Aug. 29th, 2011

grrgoyl: (Pilgrim Thunk)
Addendum to my bike post (because I have so many observations they were bound to spill over):

I forgot to mention the level Six-and-a-Half bikers--the ones with aerobars and teardrop-shaped helmets doing speed trials. The Six-and-a-Halfers don't even have actual drop bars, just weird prehensile vestiges of bars with shifters at the end, so small they look like they were made for carnie folk.

I got my first proper bike jersey from eBay and wore it today, which earned me nods from TWO Fives...apparently not so "in the zone" as I thought. That was a bit thrilling. The jersey puts me at a Four-and-a-Half, I figure, but I'll never be a true Five. Not with my big clunky $25 hiking sandals

my "suicide" levers (considered taking them off but I do use them quite a bit)

and most of all my cow skin speed bag, which I love to death but will always hold me back from full Fivedom:

I was sort of in a peloton for all of 90 seconds once, when I was passed by three guys just as I was passing two girls. We stayed together in a little pack for a hundred feet or so before breaking up again. That was kind of thrilling as well.
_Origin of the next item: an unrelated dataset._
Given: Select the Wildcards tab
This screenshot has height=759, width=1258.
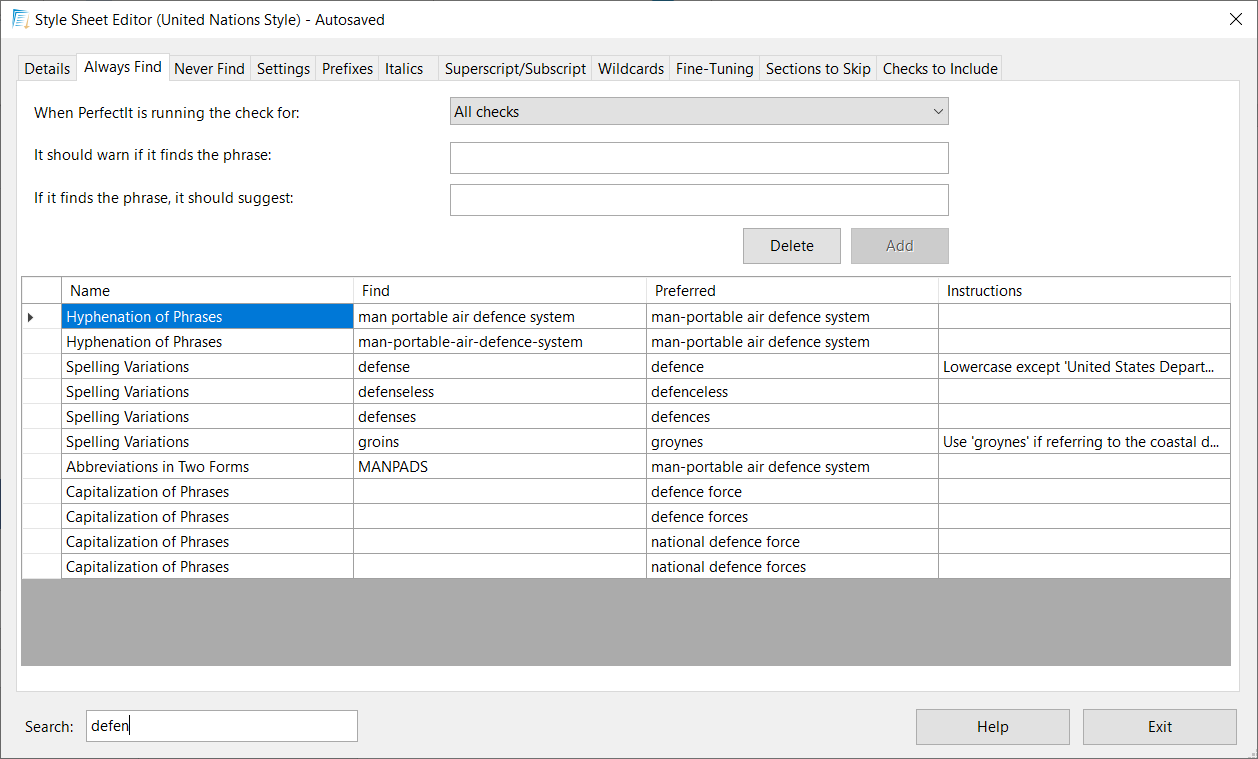Looking at the screenshot, I should [x=630, y=69].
Most thrilling of all is the wildlife in my park. Deer are a dime a dozen, prairie dogs even moreso. But I've seen a snake that had to be about 2-1/2 feet long twice now (ran right over him the first time but he seems unharmed), a golden hawk that I startled out of the weeds, and two coyotes. The second one was just trotting on the side of the trail, chasing a butterfly. He turned and looked at me and it was the most bizarre sensation. I've looked into animals' eyes before, of course -- but my cats look at me with affection, and even the dogs at the hospital have an expression of familiarity. But this coyote, a truly wild animal, not used to seeing humans all day long like one in the zoo, had this look of strangeness, utterly inhuman and alien. At the risk of sounding corny, it was like looking into the eyes of the cosmos. Yeah, that's corny.
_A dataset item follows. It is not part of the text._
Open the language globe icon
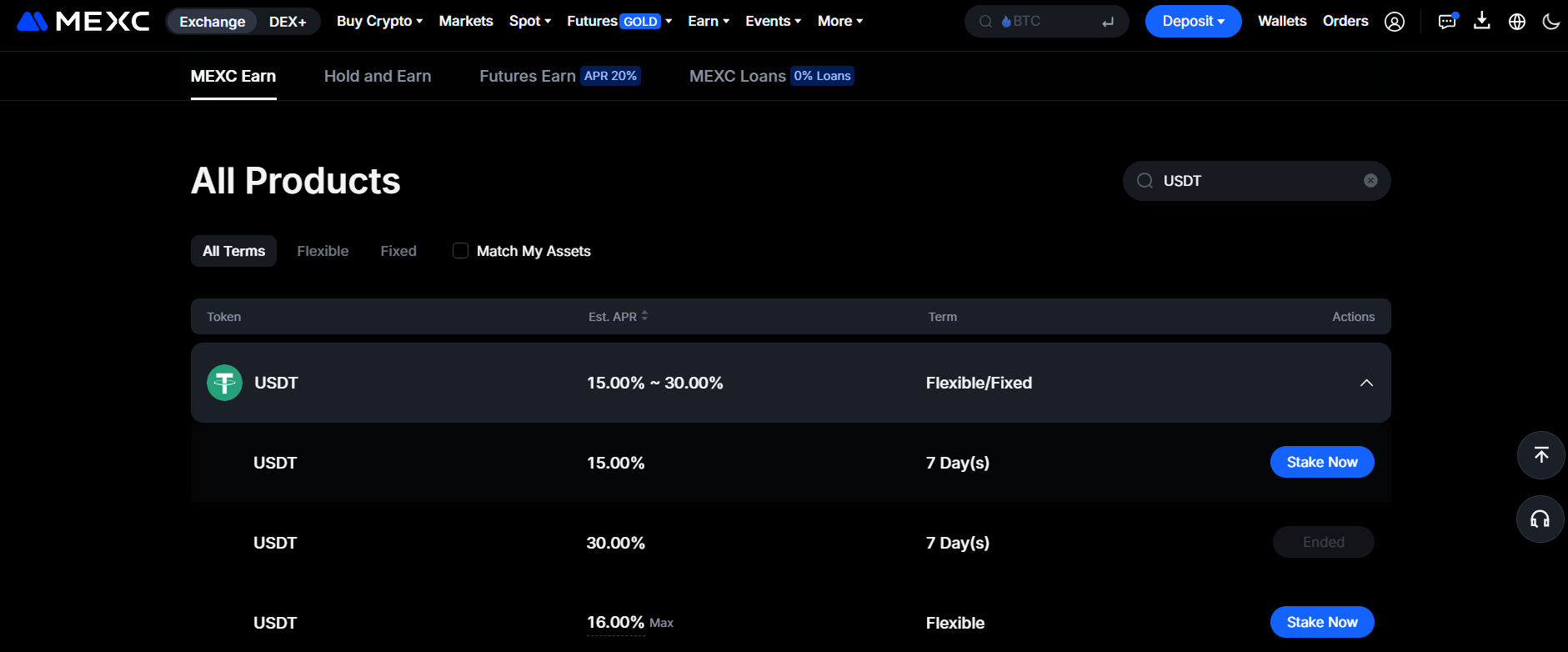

My review of The Room, arguably the worst movie ever made (at the very least top five for sure):

::Spoilers! But if I say so myself, I think this is some of my best work. It would be a shame if you skipped it:: )

This movie has to be seen for you to believe how incredibly awful it is. "So bad it's good" might be a stretch, but yeah. It shouldn't be watched alone -- you'll want someone else there to share an MST-style commentary. If you can't find anyone don't despair: The MST guys took it on already and you can get their audio track here (Tery and I were proud that they repeated many of the jokes we made ourselves).